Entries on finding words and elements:
+ + + +

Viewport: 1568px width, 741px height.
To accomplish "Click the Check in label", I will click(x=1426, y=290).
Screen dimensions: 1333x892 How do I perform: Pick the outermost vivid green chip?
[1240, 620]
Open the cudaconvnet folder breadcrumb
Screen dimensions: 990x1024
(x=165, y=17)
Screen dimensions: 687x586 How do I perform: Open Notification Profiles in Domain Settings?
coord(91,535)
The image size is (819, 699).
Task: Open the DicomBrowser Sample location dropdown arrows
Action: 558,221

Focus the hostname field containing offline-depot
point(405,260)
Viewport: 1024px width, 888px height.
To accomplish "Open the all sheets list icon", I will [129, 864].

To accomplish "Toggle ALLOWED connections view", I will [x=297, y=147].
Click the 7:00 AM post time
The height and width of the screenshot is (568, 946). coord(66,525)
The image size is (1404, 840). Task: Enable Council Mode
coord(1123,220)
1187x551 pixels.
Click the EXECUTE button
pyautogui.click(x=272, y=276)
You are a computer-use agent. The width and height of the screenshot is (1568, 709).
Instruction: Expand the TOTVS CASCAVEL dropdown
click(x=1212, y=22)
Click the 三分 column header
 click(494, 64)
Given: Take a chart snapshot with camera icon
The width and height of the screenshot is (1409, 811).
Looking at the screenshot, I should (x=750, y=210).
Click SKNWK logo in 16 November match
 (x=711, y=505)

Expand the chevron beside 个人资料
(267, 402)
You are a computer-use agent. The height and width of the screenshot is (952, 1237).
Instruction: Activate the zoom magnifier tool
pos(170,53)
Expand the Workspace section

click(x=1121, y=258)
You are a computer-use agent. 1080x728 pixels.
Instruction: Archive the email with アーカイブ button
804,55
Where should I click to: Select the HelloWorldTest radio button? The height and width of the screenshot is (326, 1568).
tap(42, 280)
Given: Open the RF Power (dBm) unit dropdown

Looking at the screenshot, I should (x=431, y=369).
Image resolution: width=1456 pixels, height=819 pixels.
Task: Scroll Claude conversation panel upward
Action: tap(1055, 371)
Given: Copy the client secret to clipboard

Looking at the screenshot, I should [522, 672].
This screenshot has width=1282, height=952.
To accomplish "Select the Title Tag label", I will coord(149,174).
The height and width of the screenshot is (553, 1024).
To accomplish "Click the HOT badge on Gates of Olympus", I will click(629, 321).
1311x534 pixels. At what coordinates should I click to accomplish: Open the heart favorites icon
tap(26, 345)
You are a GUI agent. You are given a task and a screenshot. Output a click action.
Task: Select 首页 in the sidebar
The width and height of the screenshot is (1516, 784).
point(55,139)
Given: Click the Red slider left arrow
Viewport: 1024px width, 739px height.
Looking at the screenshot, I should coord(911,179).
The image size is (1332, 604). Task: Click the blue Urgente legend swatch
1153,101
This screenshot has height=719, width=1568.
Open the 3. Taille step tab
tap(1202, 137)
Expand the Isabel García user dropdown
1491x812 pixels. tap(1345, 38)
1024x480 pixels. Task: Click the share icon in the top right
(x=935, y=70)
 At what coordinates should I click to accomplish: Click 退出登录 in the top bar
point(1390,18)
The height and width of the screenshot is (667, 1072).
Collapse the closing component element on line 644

+ + + +

Exercise: Can you repeat the lines starting at the first one and ending at the line that contains "(x=711, y=505)", with both of those included?

Exercise solution:
Viewport: 1568px width, 741px height.
To accomplish "Click the Check in label", I will click(x=1426, y=290).
Screen dimensions: 1333x892 How do I perform: Pick the outermost vivid green chip?
[1240, 620]
Open the cudaconvnet folder breadcrumb
Screen dimensions: 990x1024
(x=165, y=17)
Screen dimensions: 687x586 How do I perform: Open Notification Profiles in Domain Settings?
coord(91,535)
The image size is (819, 699).
Task: Open the DicomBrowser Sample location dropdown arrows
Action: 558,221

Focus the hostname field containing offline-depot
point(405,260)
Viewport: 1024px width, 888px height.
To accomplish "Open the all sheets list icon", I will [129, 864].

To accomplish "Toggle ALLOWED connections view", I will [x=297, y=147].
Click the 7:00 AM post time
The height and width of the screenshot is (568, 946). coord(66,525)
The image size is (1404, 840). Task: Enable Council Mode
coord(1123,220)
1187x551 pixels.
Click the EXECUTE button
pyautogui.click(x=272, y=276)
You are a computer-use agent. The width and height of the screenshot is (1568, 709).
Instruction: Expand the TOTVS CASCAVEL dropdown
click(x=1212, y=22)
Click the 三分 column header
 click(494, 64)
Given: Take a chart snapshot with camera icon
The width and height of the screenshot is (1409, 811).
Looking at the screenshot, I should (x=750, y=210).
Click SKNWK logo in 16 November match
 (x=711, y=505)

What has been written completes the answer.